The Levelling UP White Paper went on to say:

"We will ensure homeownership is within the reach of many more people. The Help to Buy scheme launched last year is focussing entirely on first-time buyers and we will build on the success of the Mortgage Guarantee Scheme by working with the lending industry to maximise the availability of low deposit mortgages."

We welcome the news that the Government will ensure that homeownership is within reach of many more people, but we don’t think that the existing policies, on their own, will deliver the desired results.

Help to Buy helping fewer, not more

The changes made to Help to Buy in April 2021 led to a reduction in the number of homes that qualified for Help to Buy support.

Before the rule changes in April 2021 around one in three new-build home sales used Help to Buy, this has since fallen to around one in five.

We understand why changes were made (restricting Help to Buy to first time buyers and putting regional price caps in place), but in terms of Levelling Up, the changes may lead to many families stuck in the wrong sized home at the wrong time.
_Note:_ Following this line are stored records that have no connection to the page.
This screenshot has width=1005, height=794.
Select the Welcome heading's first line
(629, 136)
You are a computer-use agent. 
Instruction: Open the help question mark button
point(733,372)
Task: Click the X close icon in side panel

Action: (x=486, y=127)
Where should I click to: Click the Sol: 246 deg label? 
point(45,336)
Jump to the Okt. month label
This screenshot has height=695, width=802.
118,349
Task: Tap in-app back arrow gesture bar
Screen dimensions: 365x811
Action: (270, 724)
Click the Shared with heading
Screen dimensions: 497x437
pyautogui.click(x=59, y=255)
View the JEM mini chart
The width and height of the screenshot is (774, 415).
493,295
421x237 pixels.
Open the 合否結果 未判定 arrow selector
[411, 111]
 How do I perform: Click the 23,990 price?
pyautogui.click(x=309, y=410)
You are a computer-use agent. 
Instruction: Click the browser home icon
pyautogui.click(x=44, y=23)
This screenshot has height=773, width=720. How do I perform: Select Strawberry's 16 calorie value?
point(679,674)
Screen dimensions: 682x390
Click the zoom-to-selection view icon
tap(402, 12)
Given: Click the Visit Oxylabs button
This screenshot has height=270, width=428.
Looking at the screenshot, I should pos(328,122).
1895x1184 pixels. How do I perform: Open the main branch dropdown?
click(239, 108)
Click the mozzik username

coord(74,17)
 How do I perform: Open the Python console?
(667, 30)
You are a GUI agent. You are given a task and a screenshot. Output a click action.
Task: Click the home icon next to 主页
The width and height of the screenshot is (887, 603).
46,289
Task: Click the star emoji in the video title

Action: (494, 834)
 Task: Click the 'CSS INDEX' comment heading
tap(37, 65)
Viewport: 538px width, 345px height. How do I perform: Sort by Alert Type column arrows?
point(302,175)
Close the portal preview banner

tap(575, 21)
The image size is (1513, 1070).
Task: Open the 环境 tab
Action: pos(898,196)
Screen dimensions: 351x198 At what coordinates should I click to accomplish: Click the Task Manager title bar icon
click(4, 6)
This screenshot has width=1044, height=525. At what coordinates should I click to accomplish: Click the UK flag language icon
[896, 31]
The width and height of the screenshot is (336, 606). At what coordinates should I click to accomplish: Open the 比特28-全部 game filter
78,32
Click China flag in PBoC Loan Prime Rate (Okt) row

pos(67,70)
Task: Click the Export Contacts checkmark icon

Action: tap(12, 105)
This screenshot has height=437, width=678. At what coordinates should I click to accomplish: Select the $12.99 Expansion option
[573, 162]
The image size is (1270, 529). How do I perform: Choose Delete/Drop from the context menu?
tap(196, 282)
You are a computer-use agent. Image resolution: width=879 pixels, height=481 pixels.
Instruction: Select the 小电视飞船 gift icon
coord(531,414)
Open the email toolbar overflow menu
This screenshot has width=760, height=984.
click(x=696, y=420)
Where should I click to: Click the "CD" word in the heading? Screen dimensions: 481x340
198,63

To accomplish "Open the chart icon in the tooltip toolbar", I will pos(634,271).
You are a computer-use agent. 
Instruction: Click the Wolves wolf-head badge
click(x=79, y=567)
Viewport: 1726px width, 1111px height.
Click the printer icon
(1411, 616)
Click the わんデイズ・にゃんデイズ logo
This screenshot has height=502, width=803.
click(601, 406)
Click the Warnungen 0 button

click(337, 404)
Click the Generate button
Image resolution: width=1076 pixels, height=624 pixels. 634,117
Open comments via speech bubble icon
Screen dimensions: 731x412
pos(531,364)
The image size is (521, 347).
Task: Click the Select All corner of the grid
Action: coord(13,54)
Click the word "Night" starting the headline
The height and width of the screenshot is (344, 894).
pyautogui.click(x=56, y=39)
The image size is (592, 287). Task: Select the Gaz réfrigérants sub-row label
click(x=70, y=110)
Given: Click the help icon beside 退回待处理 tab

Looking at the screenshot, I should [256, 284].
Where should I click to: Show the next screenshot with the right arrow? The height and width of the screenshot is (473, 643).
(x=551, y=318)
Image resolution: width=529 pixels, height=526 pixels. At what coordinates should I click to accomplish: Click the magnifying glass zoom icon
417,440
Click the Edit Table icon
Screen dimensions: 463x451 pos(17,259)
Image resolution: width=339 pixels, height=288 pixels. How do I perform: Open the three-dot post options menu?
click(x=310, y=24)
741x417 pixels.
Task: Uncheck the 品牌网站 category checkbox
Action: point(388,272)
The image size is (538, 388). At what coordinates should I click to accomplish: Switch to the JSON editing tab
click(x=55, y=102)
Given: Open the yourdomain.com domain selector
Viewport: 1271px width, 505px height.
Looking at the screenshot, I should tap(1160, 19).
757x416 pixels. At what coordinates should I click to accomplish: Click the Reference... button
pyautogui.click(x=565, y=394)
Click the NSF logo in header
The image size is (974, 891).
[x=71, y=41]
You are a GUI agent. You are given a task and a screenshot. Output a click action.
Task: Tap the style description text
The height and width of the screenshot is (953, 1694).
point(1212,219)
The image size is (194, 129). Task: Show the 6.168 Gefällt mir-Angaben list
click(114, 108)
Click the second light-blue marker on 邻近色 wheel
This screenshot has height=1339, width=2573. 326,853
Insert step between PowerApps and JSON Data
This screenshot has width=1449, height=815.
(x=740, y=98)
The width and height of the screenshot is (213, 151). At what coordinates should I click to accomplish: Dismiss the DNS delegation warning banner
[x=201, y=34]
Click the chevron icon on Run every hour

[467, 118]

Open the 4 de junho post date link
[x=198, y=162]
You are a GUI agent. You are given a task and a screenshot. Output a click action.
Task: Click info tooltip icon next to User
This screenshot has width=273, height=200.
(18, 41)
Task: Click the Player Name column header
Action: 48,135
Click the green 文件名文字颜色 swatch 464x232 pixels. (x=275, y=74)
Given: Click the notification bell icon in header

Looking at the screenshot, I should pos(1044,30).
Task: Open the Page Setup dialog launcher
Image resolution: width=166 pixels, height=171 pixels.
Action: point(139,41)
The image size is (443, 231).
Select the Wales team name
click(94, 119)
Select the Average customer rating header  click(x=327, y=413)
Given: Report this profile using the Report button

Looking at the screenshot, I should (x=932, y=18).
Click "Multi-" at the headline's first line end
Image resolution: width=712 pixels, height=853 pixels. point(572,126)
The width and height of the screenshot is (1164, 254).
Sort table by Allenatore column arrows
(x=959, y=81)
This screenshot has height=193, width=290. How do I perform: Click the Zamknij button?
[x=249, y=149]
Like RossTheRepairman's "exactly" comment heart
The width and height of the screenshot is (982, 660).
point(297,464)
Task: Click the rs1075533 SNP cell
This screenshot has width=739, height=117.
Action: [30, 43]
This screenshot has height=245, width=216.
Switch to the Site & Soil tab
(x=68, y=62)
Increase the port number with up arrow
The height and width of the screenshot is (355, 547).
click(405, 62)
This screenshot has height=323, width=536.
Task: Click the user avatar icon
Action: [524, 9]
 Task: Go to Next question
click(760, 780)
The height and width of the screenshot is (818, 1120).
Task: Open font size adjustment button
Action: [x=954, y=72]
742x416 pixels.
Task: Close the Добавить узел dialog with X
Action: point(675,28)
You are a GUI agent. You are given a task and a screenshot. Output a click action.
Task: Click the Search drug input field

Without follow on assistance, the housing ladder is not fit for purpose for many who find the size of their household increase or if the family unit, regrettably, splits up.

Help to Buy is also scheduled to end in March 2023 and the Levelling Up White Paper did not suggest or hint that Help to Buy would be extended.

If the Government were serious about levelling up housing across the UK they would extend the Help to Buy scheme to include existing homes, as well as new builds, in our view.

Low deposit mortgages are an arrow, not a silver bullet

We also welcome the news that the Government is working with lenders to maximise the availability of low deposit mortgages. The Bank of England recently reported that 83% of first-time buyers are unable to raise a 5% deposit.

Chart graph show how few first time buyers have a 5% deposit twindig Housing Hailey

However, even if a 5% deposit is secured it is often not enough to bridge the gap between the price of the home and the mortgage secured. We show in the chart below the split of mortgages arranged by LTV. Currently, 56% of mortgages are for an LTV less than 75% and a further 39% between 75-90%. Less than 5% of mortgages are in the 90-95% range, and less than 0.35% are at 95% and above.

How do we level up the housing market?

In our view:

We won't build our way out of this crisis any time soon 

5% deposits are not enough for most aspiring homebuyers to get a foot on the housing ladder

House prices are too high for many to be able to afford a home within the current system of sensible mortgage loan to income constraints  

House prices are unlikely to fall significantly to address the issue of affordability

In short house prices are unlikely to come down and traditional mortgage lending will not bridge the gap between homebuyer deposits and house prices.

We remain convinced that the answer to levelling up the UK housing market is fractional homeownership, which we believe will increase the participation in the housing market and reduce the current level of housing wealth inequality, where if your parents don't own their home, you are unlikely to be able to afford a home of your own.